Leave the pictures behind and reproduce every line of the listing exactly.

# # #

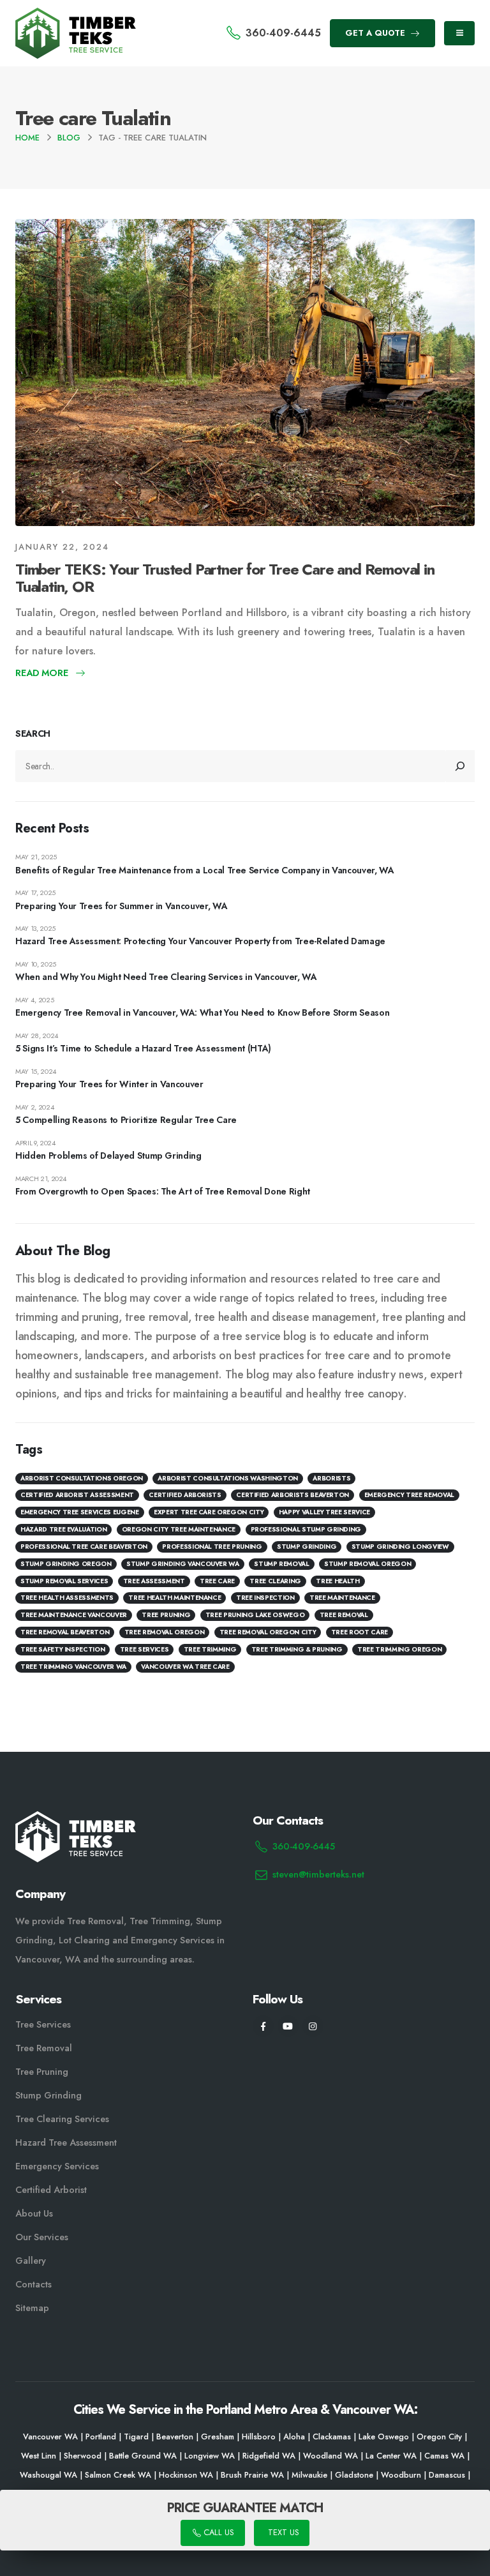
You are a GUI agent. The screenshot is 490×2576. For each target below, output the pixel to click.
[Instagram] (312, 2026)
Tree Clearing (275, 1581)
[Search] (460, 766)
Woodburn (401, 2475)
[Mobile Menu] (459, 33)
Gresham (217, 2437)
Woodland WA (330, 2456)
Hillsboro (259, 2437)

# # #

■ Exercise solution ■
You are a GUI agent. The screenshot is 490×2576. For each target below, output the pixel to click.
[Instagram] (312, 2026)
Tree Clearing (275, 1581)
[Search] (460, 766)
Woodburn (401, 2475)
[Mobile Menu] (459, 33)
Gresham (217, 2437)
Woodland WA (330, 2456)
Hillsboro (259, 2437)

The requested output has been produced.